Bombardier today officially launched a stretch version of its CRJ900, a 100-seat aircraft called the CRJ1000 that the Canadian manufacturer began discussing early last year after shelving its original CSeries plan.
Previously designated the CRJ900X, the CRJ1000 holds a list price of over $46 million and launches with 38 firm orders, of which 15 are CRJ900 conversions. Bombardier has also secured 23 “conditional” orders and options for the type.
Of these, Italy’s Myair as expected is converting 15 of its 19 CRJ900 regional jet orders to CRJ1000s (pictured below). The carrier’s original CRJ900 order, placed in September 2006, included rights to convert up to 15 units to the larger derivative in the event the manufacturer launched the programme.
A third, undisclosed customer, has placed a firm order for 15 of the aircraft, with a conditional order for an additional 15.

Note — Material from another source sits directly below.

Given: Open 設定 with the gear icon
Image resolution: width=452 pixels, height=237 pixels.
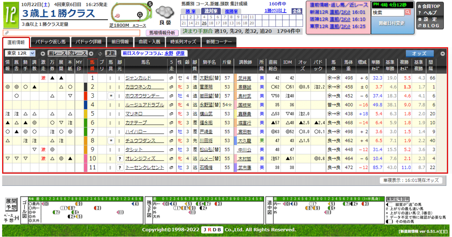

Bombardier says the CRJ1000 is scheduled to enter service in the fourth quarter of 2009. First flight is scheduled for the summer of 2008.
“We anticipated the need for larger regional aircraft when we introduced the CRJ700 regional jet in 1997 and the CRJ900 regional jet in 2000. These aircraft are now the backbones of many airline fleets worldwide,” says Bombardier Aerospace president and chief operating officer Pierre Beaudoin.
“Today, with the CRJ1000 aircraft, Bombardier continues to build on its ongoing commitment to product innovation. The CRJ1000 regional jet combines the proven platform, reliability and flexible cabin configurations of its predecessors with its closest competitor having up to 15% higher trip cash operating costs.”
With a maximum takeoff weight of 41,600kg (91,800lb), the CRJ1000 aircraft will offer a maximum range of 3,140km (1,690nm) with 100 passengers, under "certain operating conditions”, says Bombardier.
“Compared to older generation aircraft of similar passenger capacity currently in operation, the CRJ1000 will also respond to today’s environmental needs by providing substantially lower fuel consumption and achieving up to 30% reduced carbon dioxide engine emissions,” it adds.